E in vista della maturità: “Abbiamo chiesto agli studenti di farci delle proposte. Lo scorso anno ce ne hanno presentate di ragionevoli. Una decisione la prenderemo a breve, i ragazzi a causa dell’incertezza assoluta per le date che slittano come la tela di Penelope hanno bisogno di avere certezze che il ministero deve dare”.

Fedriga: “Chiudere è segno di responsabilità”. Giani: “Scuola non può essere Cenerentola”
Il governatore del Friuli-Venezia Giulia, Massimiliano Fedriga, in un’intervista al Corriere spiega i motivi della scelta, presa per primo insieme al collega di partito Luca Zaia, di posticipare la riapertura e attacca la ministra: “Le chiedo di fare dichiarazioni adeguate alla serietà del ruolo che ricopre. Non mi sarei mai aspettato un atteggiamento simile da un ministro della Repubblica, non credo che un ministro possa essere un ultrà. Mi aspetterei, come minimo, che fosse consapevole del dramma che si vive nel Paese. Non so perché abbia detto cose del genere, vorrà fare quella che lavora per aprire mentre noi ci divertiamo a chiudere”. E quando gli viene ricordato che le classi sono chiuse ma le persone, nelle Regioni gialle, fanno l’aperitivo, risponde: “Ricordo che i bar chiudono alle 18. E quell’orario è stato stabilito dal governo di cui Azzolina fa parte. Io peraltro ho fatto un’ordinanza per cui dalle 11 del mattino si può stare soltanto seduti, i gruppi assembrati fuori dai locali non sono ammessi”.

Meno nette le parole del governatore lombardo, Attilio Fontana: quella della ripartenza della scuola “è la questione più grave dal punto di vista sociale, dovremmo concentrarci di più. Saremmo anche stati pronti da questo punto di vista”, ha detto a SkyTg24 spiegando che la Regione aveva previsto corse aggiuntive e altri accorgimenti per aiutare la riapertura. “Purtroppo però l’improvviso peggioramento dei numeri ci ha costretti a cambiare opinione e ci dispiace, perché il lavoro era pronto. Tutti quanti noi siamo convinti della necessità che la scuola si svolga in presenza, ma non possiamo neppure negare le risultanze che emergono da numeri, dati e le preoccupazioni di medici e scienziati. Ora c’è una percentuale molto alta di infettati nella fascia che va dai 14 ai 19 anni, sono paucisintomatici ma contribuiscono a diffondere il virus. Non possiamo scindere dalle due esigenze”.

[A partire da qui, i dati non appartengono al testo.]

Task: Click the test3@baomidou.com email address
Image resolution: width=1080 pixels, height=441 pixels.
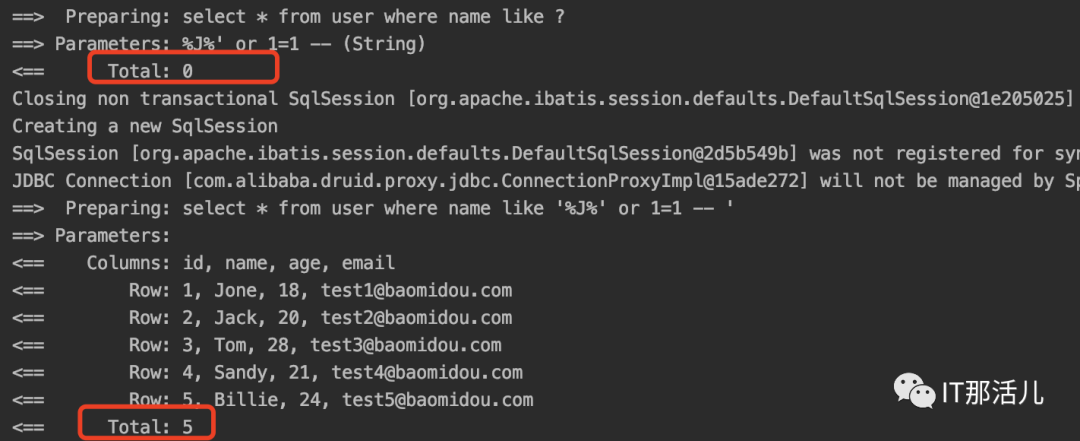Action: click(405, 345)
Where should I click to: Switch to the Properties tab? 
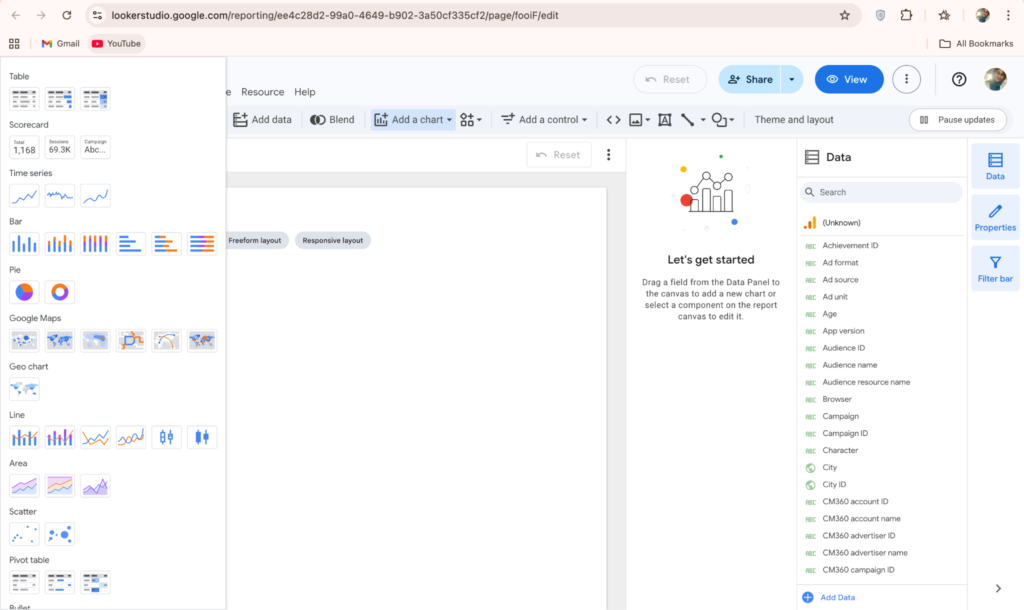995,217
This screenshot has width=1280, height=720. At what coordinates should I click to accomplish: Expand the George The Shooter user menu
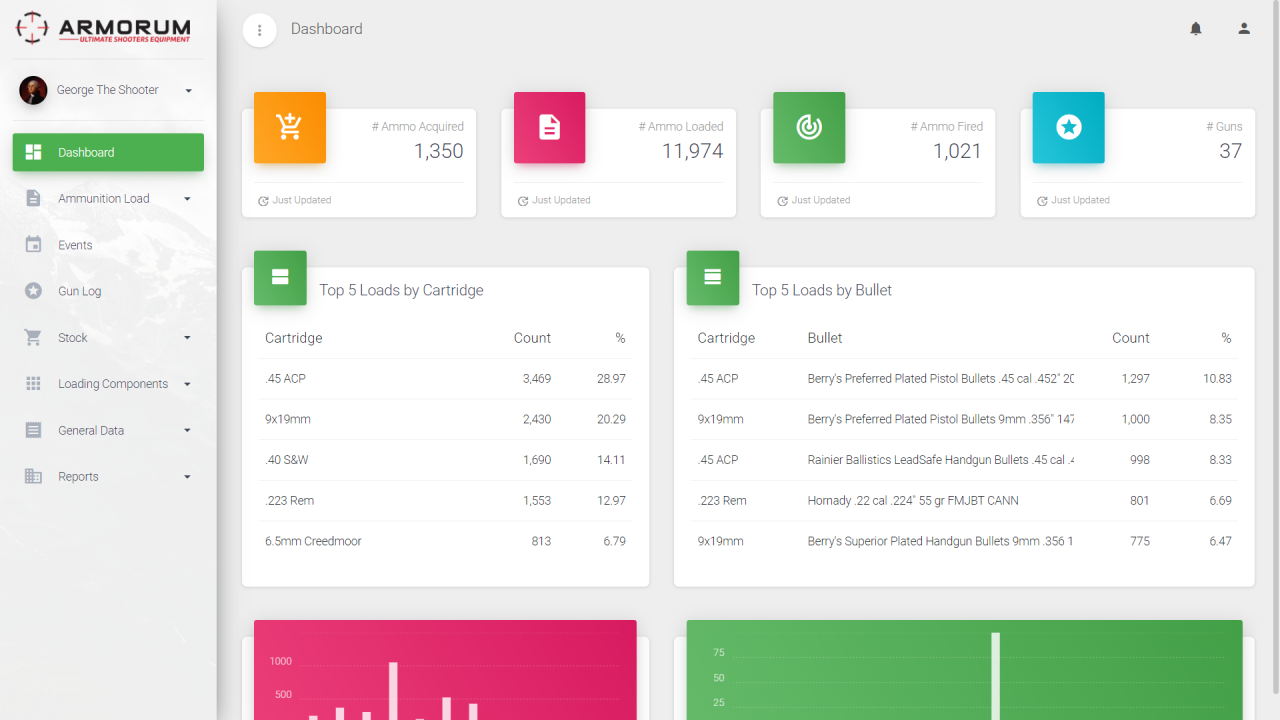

Tra i pochi ad aver seguito le indicazioni del governo c’è il presidente toscano, Eugenio Giani, che oggi ha motivato la sua decisione dicendo che “la scuola è l’elemento centrale per la vita di una comunità, perché la scuola significa il nostro futuro, attraverso la formazione dei nostri ragazzi, e quando ho visto che vi era l’opportunità non ho pensato a rinviare per avere magari maggiore sicurezza”. Questa sicurezza, ha poi continuato, sta “nel far vivere la comunità tutti insieme e quindi la scuola non poteva essere considerata la Cenerentola. È evidente che è rischioso, lo so benissimo, però sono anche convinto che se questa esperienza in Toscana funziona e nella prossima settimana, o nelle prossime settimane, non vi sarà un aumento dei contagi che ci costringe a richiudere, diventerà un messaggio a livello nazionale. Quindi meglio rischiare questo che mettersi nell’apatia di dire ‘per sicurezza aspettiamo la fine del mese’, anche perché ho ascoltato molti ragazzi e ormai della didattica a distanza non ne potevano più”.

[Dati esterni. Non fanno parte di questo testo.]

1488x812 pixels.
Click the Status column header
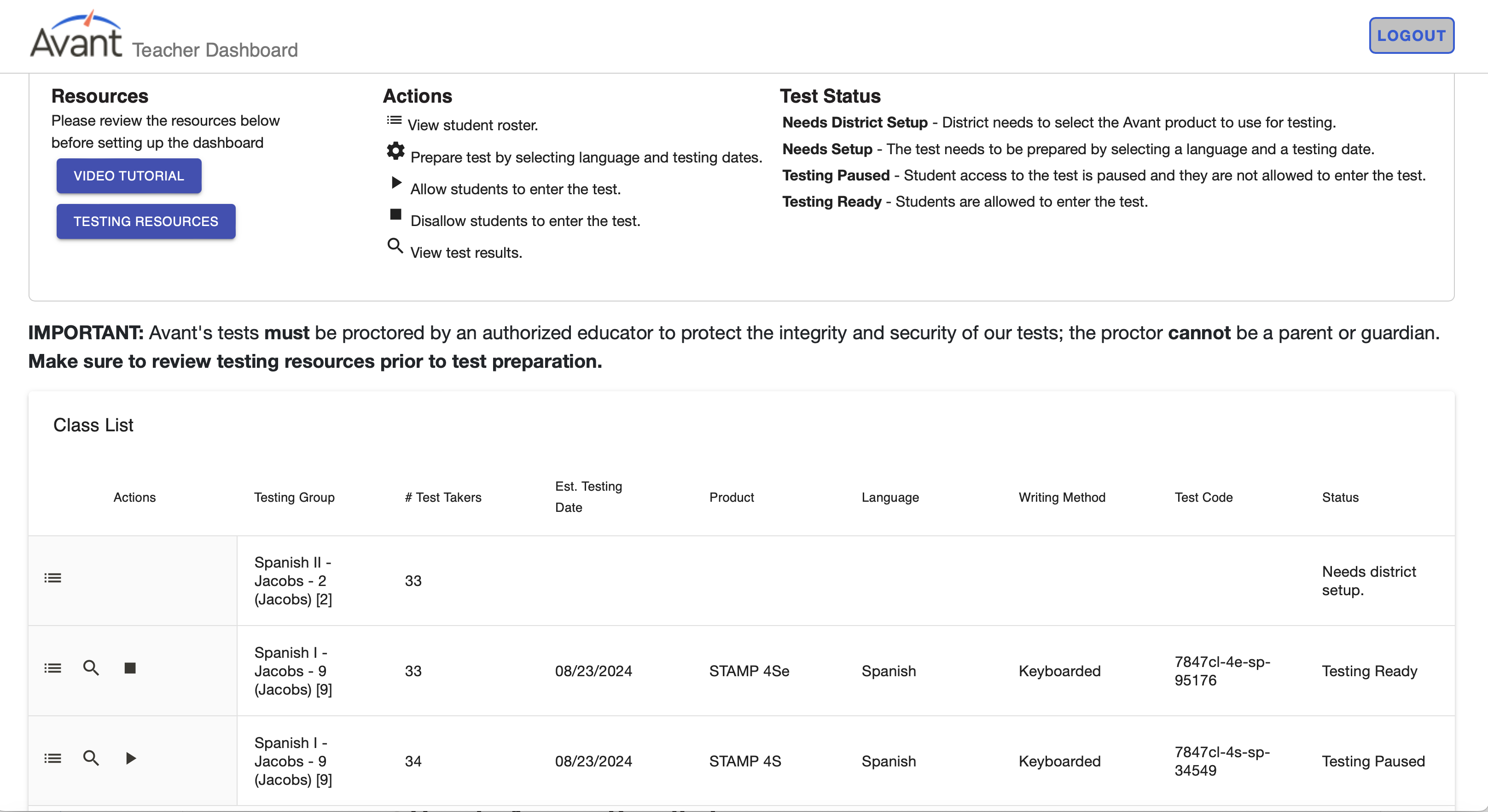click(x=1340, y=497)
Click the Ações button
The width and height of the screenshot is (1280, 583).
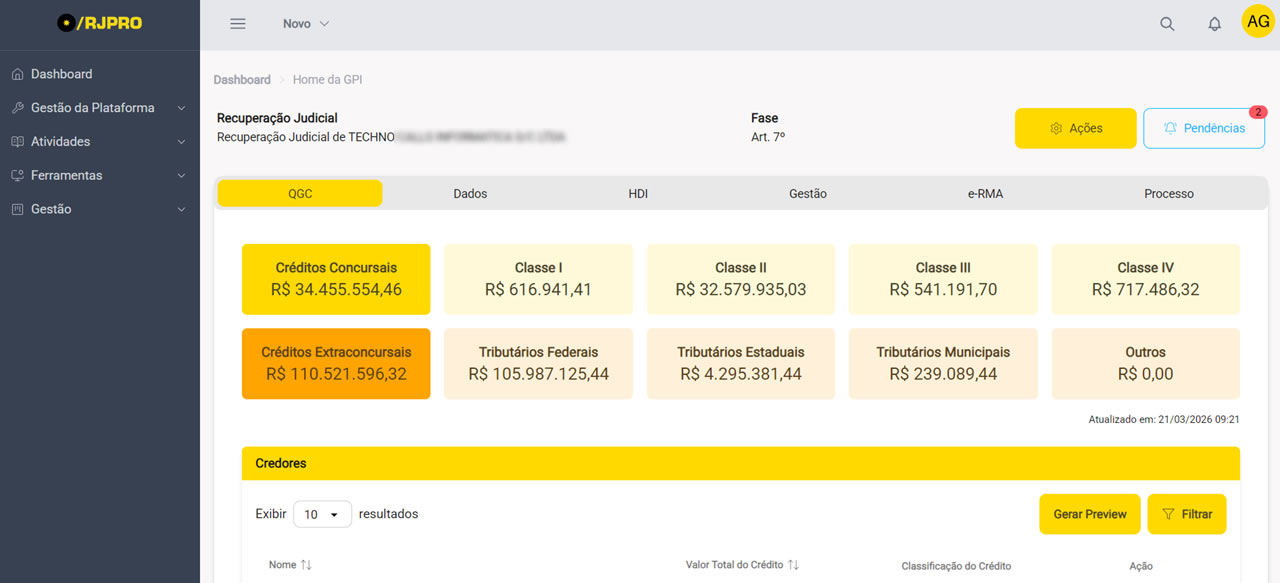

Riguardo i trasporti, ha poi spiegato che in Toscana “abbiamo previsto un piano di potenziamento perché per le scuole superiori sappiamo che il problema maggiore era stato la concentrazione sugli autobus. Abbiamo messo 4 milioni per un rapporto con gli autonoleggiatori privati che consentisse di avere 329 autobus in più in tutta la Toscana e poi abbiamo previsto 500mila euro per compagnie di vigilantes e associazioni che svolgono questa attività, per poter mettere alle fermate degli autobus e davanti alle scuole personale che con autorevolezza sollecitasse a mantenere la distanza, a indossare la mascherina e a non creare assembramenti“.